Der stellvertretende Migrationsminister Giorgos Koumoutsakos schloss aber aus, dass auch erwachsene Migranten die Insel verlassen dürfen. Im Nachrichtensender Skai sagte er: „Wer denkt, er könne zum Festland und dann nach Deutschland reisen, der soll es vergessen.“

Über die Frage, ob Deutschland notfalls auch im Alleingang und ohne Beteiligung anderer EU-Staaten mehr Migranten von den griechischen Inseln aufnehmen könnte, wurde in Berlin seit Mittwoch gestritten. Die Bundesregierung hatte betont, auf Hilfe vor Ort zu setzen und sich mit Griechenland und den EU-Partnern abzustimmen.

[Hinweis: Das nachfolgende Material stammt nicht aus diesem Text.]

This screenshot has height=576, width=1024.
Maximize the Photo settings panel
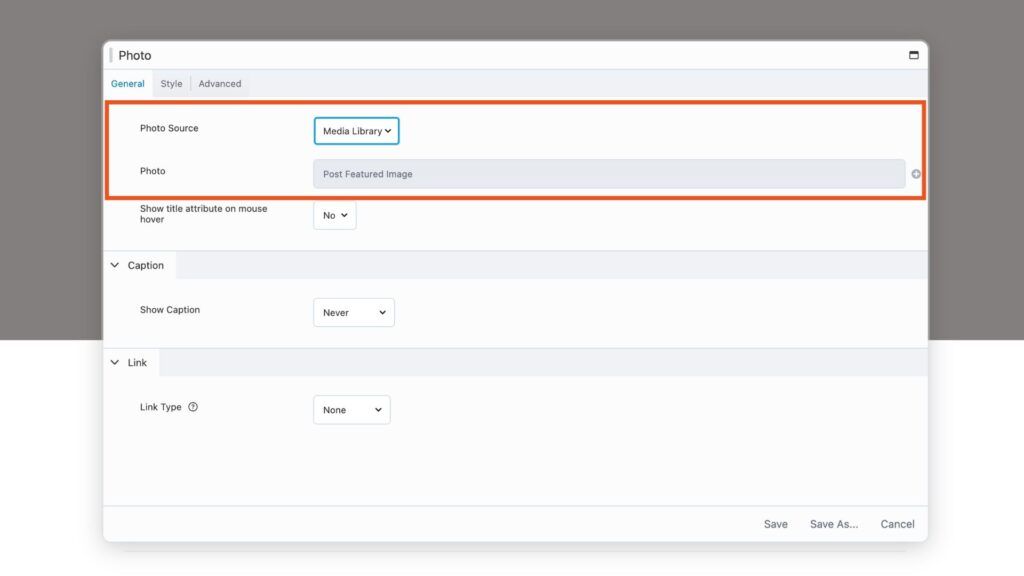pos(913,56)
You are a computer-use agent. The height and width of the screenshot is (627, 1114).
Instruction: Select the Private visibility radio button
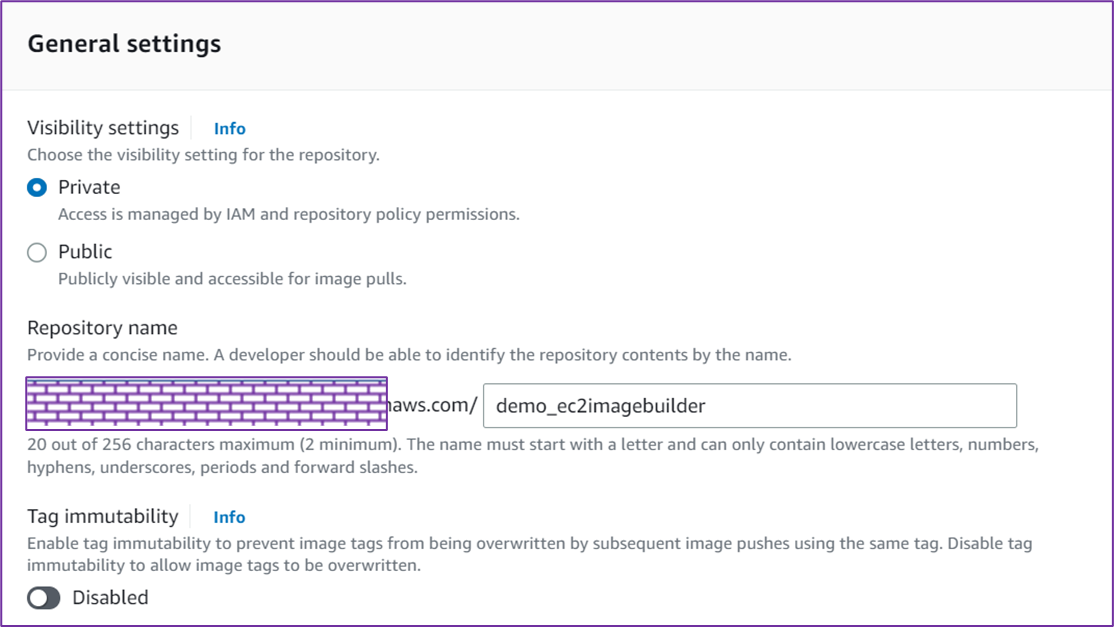37,188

Auch aus der Union waren aber Stimmen laut geworden, die mehr Aufnahmen forderten - beispielsweise vom griechischen Festland, um die Lage zu entspannen. Bundesentwicklungsminister Gerd Müller (CSU) fordert, dass Deutschland vorangehen und 2000 Migranten aufnehmen soll.

Die Niederlande teilten derweil mit 100 Menschen aus Moria aufnehmen zu wollen. Darauf einigten sich die Koalitionsparteien am Donnerstag in Den Haag. Bisher hatte die Regierung des rechtsliberalen Premier Mark Rutte die Aufnahme von Flüchtlingen aus Griechenland strikt abgelehnt. Nach dem verheerenden Brand hatten jedoch seine drei Koalitionspartner auf eine Änderung des Standpunktes gedrängt.

In der Nacht zu Mittwoch hatte es im Flüchtlingslager Moria auf der Insel Lesbos mehrere Brände gegeben. Nach bisherigen Erkenntnissen wurden sie gelegt. Das Lager ist auf 2800 Bewohner ausgelegt, zuletzt lebten mehr als 12.000 Migranten dort. Bundesentwicklungsminister Gerd Müller (CSU) hatte gefordert, dass Deutschland vorangehen und 2000 Migranten aufnehmen solle. Mehrere deutsche Bundesländer hatten sich bereit erklärt, Flüchtlinge aufzunehmen.